Improper Restriction of Operations within the Bounds of a Memory Buffer vulnerability in warmcat libwebsockets allows Pointer Manipulation, potentially leading to out-of-bounds memory access. This issue affects libwebsockets before 4.3.4 and is present in code built specifically for the Win32 platform. By default, the affected code is not executed unless one of the following conditions is met: LWS_WITHOUT_EXTENSIONS (default ON) is manually set to OFF in CMake. LWS_WITH_HTTP_STREAM_COMPRESSION (default OFF) is manually set to ON in CMake. Despite these conditions, when triggered in affected configurations, this vulnerability may allow attackers to manipulate pointers, potentially leading to memory corruption or unexpected behavior.

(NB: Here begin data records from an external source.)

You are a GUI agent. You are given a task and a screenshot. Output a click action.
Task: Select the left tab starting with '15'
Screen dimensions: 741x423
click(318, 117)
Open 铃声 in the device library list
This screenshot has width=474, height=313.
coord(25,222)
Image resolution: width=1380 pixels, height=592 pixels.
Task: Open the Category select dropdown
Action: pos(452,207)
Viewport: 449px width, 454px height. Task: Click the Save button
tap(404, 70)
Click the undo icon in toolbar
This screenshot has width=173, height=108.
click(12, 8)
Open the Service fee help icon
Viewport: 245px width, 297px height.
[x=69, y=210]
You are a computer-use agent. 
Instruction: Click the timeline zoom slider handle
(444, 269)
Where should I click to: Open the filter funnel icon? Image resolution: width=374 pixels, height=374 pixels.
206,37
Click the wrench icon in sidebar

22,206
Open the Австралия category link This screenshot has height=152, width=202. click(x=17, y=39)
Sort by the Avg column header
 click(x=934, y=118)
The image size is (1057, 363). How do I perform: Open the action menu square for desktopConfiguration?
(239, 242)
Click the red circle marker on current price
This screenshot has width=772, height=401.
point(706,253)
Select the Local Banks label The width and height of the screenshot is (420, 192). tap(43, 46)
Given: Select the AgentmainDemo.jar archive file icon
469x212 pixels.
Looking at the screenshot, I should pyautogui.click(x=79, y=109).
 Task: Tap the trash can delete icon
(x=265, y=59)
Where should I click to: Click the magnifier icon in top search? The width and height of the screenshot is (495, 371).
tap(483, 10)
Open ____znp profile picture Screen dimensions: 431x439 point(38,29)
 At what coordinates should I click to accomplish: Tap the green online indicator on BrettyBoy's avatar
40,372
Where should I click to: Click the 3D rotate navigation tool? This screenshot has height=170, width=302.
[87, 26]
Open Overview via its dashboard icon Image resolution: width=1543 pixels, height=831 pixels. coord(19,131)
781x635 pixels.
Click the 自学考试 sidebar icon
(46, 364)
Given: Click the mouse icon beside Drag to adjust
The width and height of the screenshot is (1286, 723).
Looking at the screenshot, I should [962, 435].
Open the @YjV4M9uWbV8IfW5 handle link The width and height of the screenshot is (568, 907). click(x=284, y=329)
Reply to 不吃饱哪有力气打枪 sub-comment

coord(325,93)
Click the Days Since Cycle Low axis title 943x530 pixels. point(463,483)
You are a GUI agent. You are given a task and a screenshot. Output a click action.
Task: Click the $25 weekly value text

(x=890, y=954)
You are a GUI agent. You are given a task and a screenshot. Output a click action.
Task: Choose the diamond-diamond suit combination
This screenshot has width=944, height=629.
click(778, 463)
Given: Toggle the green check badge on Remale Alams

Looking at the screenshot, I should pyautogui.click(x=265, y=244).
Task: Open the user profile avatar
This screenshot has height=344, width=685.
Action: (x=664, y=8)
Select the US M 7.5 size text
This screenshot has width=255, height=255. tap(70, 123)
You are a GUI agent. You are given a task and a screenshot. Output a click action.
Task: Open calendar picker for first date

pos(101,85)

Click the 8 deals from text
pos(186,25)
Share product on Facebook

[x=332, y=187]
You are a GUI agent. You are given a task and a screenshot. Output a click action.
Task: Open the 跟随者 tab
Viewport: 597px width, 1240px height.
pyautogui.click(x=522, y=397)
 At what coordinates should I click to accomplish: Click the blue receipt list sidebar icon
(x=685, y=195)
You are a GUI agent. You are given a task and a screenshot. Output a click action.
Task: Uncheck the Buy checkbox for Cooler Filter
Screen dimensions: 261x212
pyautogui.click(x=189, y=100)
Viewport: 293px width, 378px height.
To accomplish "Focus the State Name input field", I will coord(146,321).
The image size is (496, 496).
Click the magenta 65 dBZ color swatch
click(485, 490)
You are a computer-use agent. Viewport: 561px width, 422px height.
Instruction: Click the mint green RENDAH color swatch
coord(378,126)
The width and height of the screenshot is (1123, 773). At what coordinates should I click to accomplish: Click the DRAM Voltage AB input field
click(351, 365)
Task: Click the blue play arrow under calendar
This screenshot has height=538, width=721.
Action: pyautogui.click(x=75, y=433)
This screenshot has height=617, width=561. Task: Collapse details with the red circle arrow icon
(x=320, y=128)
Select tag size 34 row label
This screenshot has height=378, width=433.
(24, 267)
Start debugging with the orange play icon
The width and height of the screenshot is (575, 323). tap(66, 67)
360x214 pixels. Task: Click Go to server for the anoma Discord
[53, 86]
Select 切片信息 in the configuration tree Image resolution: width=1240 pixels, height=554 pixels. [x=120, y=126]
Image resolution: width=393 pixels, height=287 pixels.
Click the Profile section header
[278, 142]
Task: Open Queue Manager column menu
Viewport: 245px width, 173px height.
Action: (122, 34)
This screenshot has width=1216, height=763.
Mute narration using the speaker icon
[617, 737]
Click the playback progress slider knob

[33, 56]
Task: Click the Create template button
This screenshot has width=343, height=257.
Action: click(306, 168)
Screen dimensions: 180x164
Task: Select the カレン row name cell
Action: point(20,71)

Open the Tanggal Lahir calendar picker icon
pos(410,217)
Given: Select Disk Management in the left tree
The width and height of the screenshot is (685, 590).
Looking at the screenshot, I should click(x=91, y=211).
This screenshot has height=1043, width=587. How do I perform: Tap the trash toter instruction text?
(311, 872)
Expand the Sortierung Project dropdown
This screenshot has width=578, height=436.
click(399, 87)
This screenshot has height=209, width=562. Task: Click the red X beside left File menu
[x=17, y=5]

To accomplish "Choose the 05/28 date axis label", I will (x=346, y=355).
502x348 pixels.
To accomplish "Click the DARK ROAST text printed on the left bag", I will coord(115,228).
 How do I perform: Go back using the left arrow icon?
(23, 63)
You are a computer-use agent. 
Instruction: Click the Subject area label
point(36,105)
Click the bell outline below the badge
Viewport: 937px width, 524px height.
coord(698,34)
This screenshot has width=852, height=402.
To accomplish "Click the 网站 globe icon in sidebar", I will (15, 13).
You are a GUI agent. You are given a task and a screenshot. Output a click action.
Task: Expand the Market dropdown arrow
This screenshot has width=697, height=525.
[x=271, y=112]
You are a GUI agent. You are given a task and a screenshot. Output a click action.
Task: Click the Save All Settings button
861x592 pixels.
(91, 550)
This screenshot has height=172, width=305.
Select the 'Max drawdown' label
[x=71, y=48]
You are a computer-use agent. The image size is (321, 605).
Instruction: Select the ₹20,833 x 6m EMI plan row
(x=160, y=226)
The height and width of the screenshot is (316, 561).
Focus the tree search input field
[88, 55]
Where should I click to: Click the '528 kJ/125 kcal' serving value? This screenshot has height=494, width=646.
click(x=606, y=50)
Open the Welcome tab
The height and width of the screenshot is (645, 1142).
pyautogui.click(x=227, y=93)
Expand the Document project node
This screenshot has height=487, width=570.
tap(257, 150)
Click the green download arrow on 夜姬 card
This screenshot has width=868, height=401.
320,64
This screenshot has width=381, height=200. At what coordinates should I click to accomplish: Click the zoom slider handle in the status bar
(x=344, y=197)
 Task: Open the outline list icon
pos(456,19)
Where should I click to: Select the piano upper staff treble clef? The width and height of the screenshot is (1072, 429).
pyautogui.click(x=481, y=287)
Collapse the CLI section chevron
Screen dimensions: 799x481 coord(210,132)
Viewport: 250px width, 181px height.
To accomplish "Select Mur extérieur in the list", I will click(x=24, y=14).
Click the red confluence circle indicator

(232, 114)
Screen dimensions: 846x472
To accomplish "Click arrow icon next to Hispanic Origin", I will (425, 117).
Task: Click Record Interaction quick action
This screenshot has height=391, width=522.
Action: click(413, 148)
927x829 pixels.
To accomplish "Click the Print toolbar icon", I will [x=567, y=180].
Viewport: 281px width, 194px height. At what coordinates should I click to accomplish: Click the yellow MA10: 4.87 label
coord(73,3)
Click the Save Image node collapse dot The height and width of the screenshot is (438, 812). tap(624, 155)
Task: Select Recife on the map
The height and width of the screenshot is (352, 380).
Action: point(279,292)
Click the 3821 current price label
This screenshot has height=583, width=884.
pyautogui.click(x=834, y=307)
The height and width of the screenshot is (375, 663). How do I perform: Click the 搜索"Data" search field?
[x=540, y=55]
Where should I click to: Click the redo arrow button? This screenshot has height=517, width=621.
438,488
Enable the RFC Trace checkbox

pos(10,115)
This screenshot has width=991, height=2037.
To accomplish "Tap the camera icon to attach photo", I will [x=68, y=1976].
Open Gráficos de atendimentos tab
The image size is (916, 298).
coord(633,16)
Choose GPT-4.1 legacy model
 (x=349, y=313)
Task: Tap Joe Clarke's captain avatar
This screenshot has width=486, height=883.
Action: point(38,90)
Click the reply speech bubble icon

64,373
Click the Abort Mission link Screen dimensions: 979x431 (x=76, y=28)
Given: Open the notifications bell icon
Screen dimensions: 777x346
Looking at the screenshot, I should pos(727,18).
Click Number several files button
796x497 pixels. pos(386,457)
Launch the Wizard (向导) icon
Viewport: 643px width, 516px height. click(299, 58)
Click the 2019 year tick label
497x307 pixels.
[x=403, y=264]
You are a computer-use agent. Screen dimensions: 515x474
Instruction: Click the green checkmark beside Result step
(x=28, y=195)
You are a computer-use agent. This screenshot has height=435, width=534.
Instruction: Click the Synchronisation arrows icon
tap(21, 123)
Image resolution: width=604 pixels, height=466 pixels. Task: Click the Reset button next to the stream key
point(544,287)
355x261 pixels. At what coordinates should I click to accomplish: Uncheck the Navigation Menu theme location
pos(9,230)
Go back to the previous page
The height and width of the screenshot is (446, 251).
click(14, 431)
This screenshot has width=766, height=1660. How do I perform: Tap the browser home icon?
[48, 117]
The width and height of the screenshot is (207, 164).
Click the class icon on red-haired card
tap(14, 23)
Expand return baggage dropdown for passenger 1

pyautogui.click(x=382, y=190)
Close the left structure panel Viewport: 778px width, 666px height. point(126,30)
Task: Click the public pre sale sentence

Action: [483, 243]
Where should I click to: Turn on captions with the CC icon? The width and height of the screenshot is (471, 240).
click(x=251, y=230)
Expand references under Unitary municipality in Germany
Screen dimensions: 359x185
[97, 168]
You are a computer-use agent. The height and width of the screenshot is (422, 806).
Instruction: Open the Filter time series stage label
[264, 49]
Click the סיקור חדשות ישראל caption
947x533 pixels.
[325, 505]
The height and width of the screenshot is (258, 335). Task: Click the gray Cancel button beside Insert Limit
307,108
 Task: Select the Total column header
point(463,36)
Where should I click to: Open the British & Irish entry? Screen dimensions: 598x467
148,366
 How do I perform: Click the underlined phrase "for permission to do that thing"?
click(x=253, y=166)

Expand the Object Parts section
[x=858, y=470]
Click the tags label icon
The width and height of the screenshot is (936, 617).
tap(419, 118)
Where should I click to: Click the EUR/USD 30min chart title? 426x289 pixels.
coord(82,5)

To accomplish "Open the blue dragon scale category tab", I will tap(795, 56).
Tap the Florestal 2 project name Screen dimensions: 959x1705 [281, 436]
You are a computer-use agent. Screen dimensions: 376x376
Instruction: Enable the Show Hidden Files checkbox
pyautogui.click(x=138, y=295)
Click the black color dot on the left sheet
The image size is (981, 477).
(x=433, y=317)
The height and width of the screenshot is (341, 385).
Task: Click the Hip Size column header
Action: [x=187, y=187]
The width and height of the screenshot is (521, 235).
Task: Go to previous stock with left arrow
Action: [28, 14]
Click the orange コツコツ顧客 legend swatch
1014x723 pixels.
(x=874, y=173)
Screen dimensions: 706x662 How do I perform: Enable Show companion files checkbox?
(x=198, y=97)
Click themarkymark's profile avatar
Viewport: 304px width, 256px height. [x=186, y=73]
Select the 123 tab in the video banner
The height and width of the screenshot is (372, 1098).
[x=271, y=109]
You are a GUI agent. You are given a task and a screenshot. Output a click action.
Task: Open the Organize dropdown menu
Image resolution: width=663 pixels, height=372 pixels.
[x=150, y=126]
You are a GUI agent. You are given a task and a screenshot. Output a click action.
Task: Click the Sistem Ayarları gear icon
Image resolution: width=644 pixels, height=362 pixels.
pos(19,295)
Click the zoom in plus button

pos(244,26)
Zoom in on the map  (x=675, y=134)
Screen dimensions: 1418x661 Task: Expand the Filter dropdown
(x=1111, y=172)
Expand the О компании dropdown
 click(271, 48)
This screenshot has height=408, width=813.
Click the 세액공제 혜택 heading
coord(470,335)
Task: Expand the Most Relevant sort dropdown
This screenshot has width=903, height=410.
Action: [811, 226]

Stack-based Buffer Overflow in lws_adns_parse_label in warmcat libwebsockets allows, when the LWS_WITH_SYS_ASYNC_DNS flag is enabled during compilation, to overflow the label_stack, when the attacker is able to sniff a DNS request in order to craft a response with a matching id containing a label longer than the maximum.

Use After Free in WebSocket server implementation in lws_handshake_server in warmcat libwebsockets may allow an attacker, in specific configurations where the user provides a callback function that handles LWS_CALLBACK_HTTP_CONFIRM_UPGRADE, to achieve denial of service.